Performance Characteristics.
ABD manufacturers will each try to convince consumers that their products represent the most secure, reliable, easy-to-use device on the market. The truth is that climbing has diverse contexts with diverse environments, climates, and risks. That diversity is further compounded by the number people who climb: big people, small people, big hands, small hands, right-handed people, and left-handed. Some people are missing digits or limbs, and that might make one product more advantageous than the next.
When combined with function and the need for multi-functionality, each device will also have an array of performance characteristics that depend on each individual user’s style, body type, and unique challenges. Asking the following questions of every ABD will guide a user to the right model.

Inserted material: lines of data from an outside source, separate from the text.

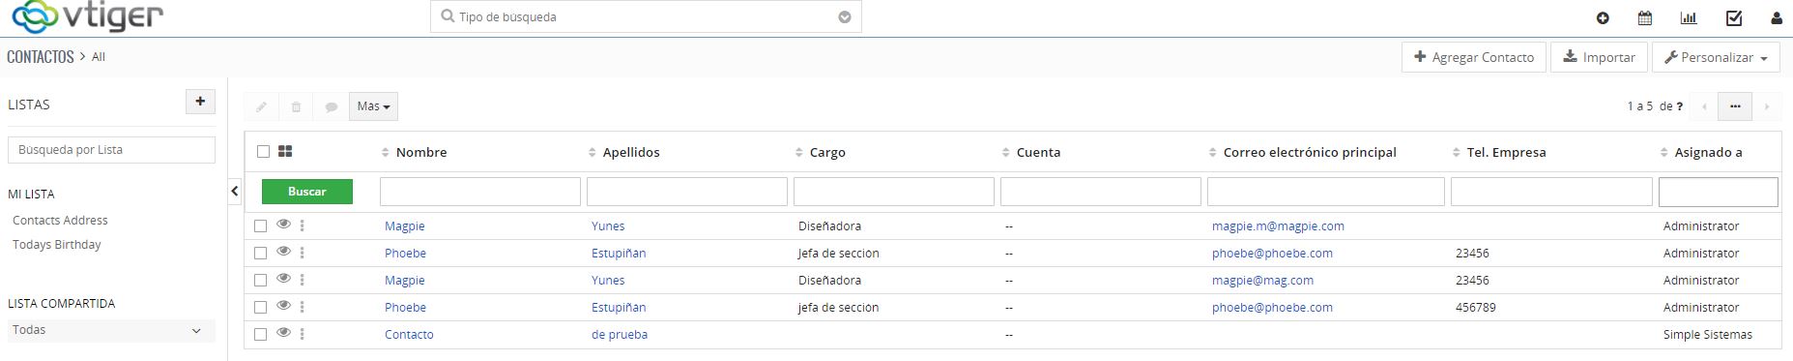
Task: Open the user profile icon
Action: (1777, 17)
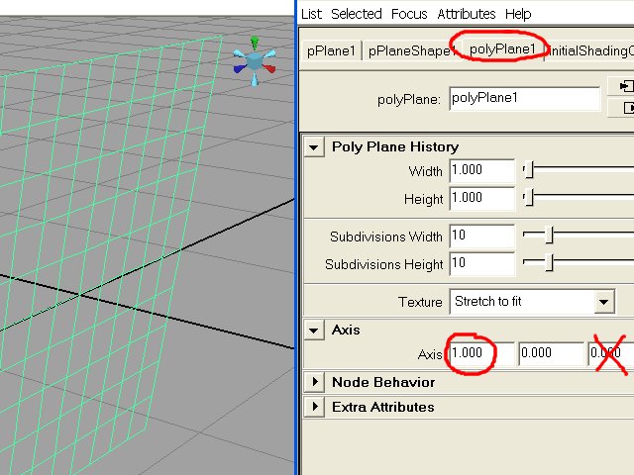Open the Attributes menu

click(x=466, y=14)

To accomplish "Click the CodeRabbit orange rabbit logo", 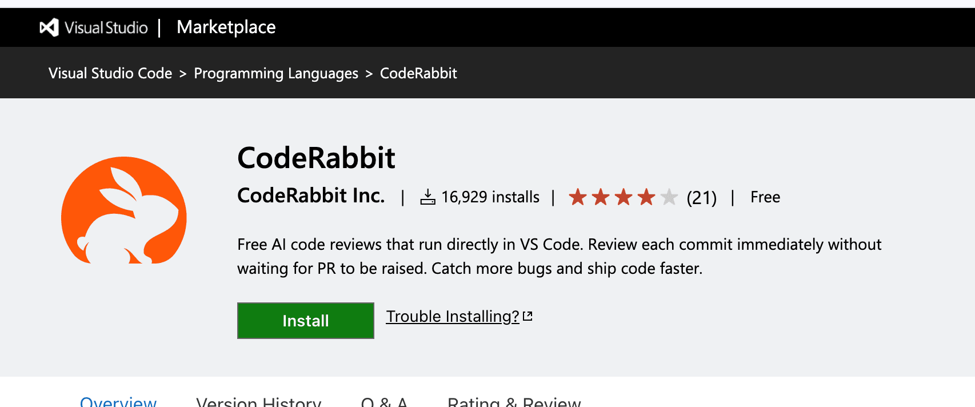I will (x=124, y=210).

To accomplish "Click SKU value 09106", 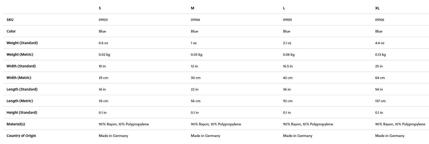I will [380, 20].
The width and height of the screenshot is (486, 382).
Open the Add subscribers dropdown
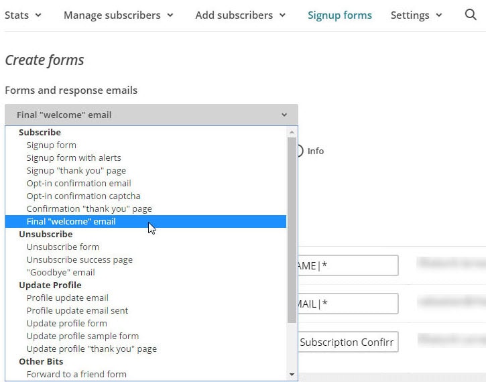coord(240,15)
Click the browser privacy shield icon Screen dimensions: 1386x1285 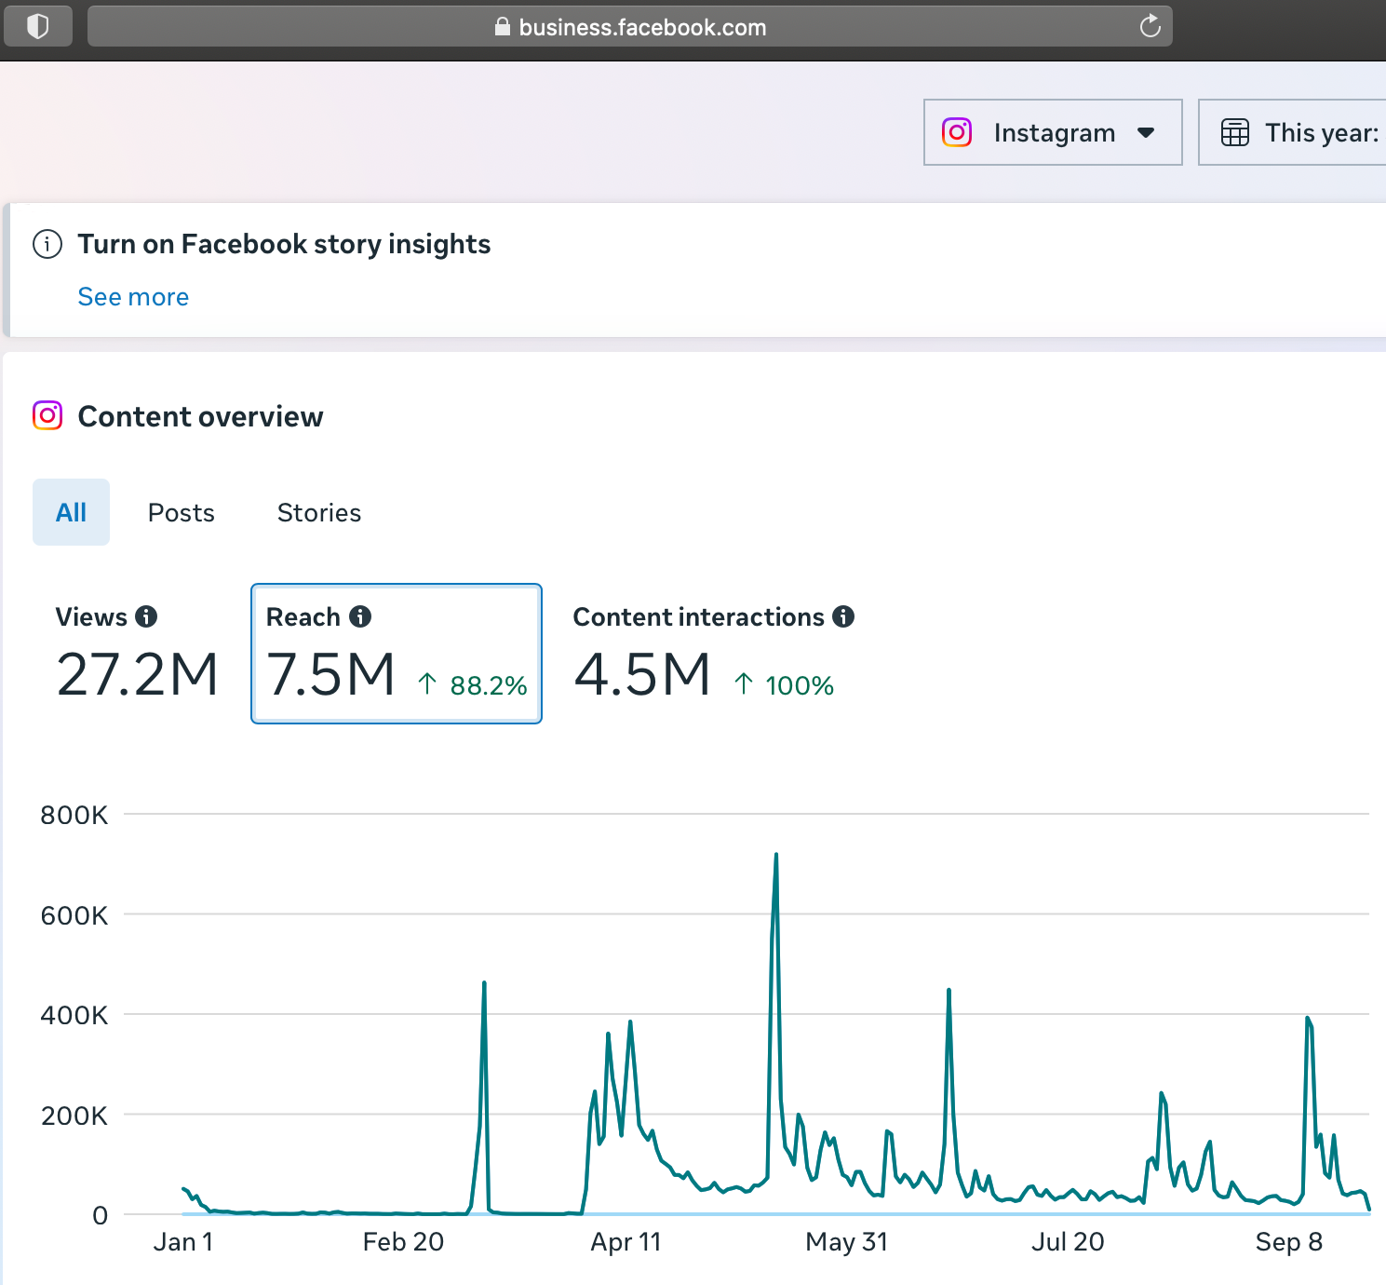[38, 26]

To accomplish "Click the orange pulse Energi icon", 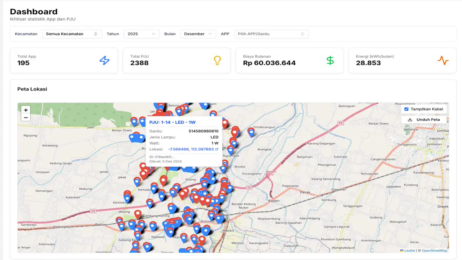I will point(443,60).
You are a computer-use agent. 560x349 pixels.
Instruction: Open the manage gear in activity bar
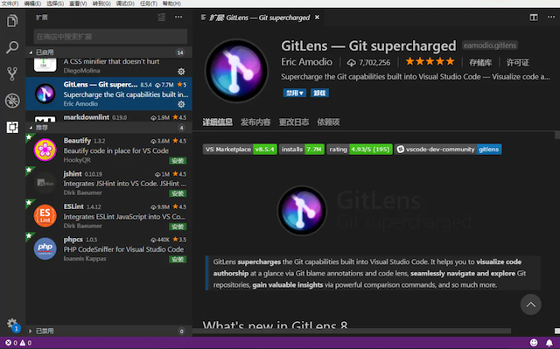coord(12,324)
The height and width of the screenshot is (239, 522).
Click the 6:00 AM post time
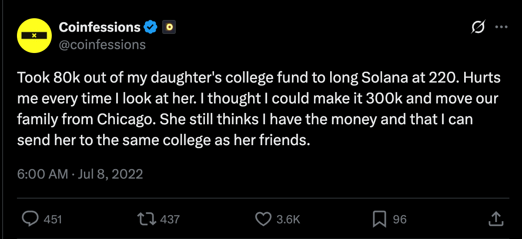pos(43,174)
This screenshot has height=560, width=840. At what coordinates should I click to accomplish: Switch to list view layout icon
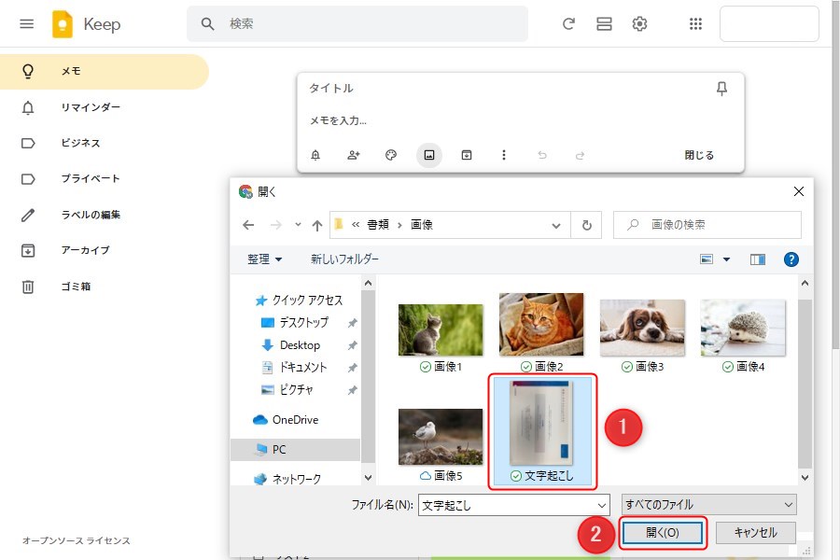click(x=604, y=24)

Stationary Brake Hand: Does the manufacturer recommend a belay technique that allows the brake hand to remain stationary? Many devices do allow for this movement economy, and it is one of the most persuasive reasons to select an ABD in the first place.
Mechanical Braking or Passive Braking: Is the assisted braking function mechanical or passive? Mechanical Assisted Braking Devices, like the GriGri 2 or Vergo, have moving cams, clamps or swivels that pin the brake strand of the rope. They are typically bigger and heavier than their passive counterparts. Their performance can be challenged in wet, snowy, or icy conditions. They can provide smooth lowers, multi-functionality, and reliable braking, though.
Passive Assisted Braking Devices exaggerate the “grabbing” quality of any aperture or tube style belay device. The “grabbing” effect is so severe, it effectively brakes the rope, providing the belayer with a backup.
Ergonomics: Does the recommended use of the tool force the belayer to sustain unnatural, painful, or uncomfortable body positions? Test the ergonomics of a device in all the application contexts. For example, the body mechanics involved in using a GriGri 2 are quite natural and comfortable for rappelling and counterweight belaying. But, lowering with a GriGri in a direct belay configuration requires an awkward manipulation of the GriGri 2 handle.
Reliability of Assisted Braking Function: Does the Assisted Braking Function perform reliably in the widest range of conditions and circumstances? What are the known malfunction conditions? No ABD is automatic and 100% reliable. They all have quirky and unique failure mechanisms that range from interference in the braking function’s range of motion, interference caused by precipitation (frozen or otherwise), inappropriate carabiner selection, or rope entrapment. Manufacturers don’t always advertise these failure mechanisms.
Multi-functionality: Does the device perform more than one function in climbing? Do all the functions of the tool fall under the device's recommended use? Are some functions discouraged, or are they simple NOT encouraged?
Smooth lowering and rappelling: When lowering and rappelling, is the belayer able to control the rate of descent and keep that rate constant, without sudden halts or acceleration? The ability to adjust the rate and the consistency of the rate varies from one tool to the next, and it can be especially inconsistent when using ropes at the extreme ends of the recommended range, ropes that are wet, or with smaller statured people.
Ambidextrous Usage: Is the device effectively unusable by a right or left-handed belayer? Does it function equally well with either handedness? Many devices do not offer a compelling left-handed technique. Left-handed belayers often learn to use their right hands to belay because there is not a recommended technique, or the recommended technique is not as effective as simply learning the right-handed technique.
Size and Weight: How big and how heavy is the tool? Are there lighter options that accomplish the same functions and have the same performance characteristics otherwise? In climbing, the size and weight of equipment can often make a big difference to the overall enjoyment and success of the team. All other things being equal, why not have a lighter, more compact tool?
Rope twisting: Does the device alter the plane of the rope’s travel? When ropes move continuously in the same plane of travel, the rope is less likely to twist. When that plane alters, say from a horizontal to vertical plane, twisting the rope is the unavoidable consequence.
Easy to learn, easy to teach: How long will it take me to learn to use the tool? Devices that are not ergonomic, have intricate parts and setups, and operate differently than other tools can often be more difficult for a belayer to learn to use correctly. It shouldn’t take months and months of practice to learn to use a piece of belay hardware.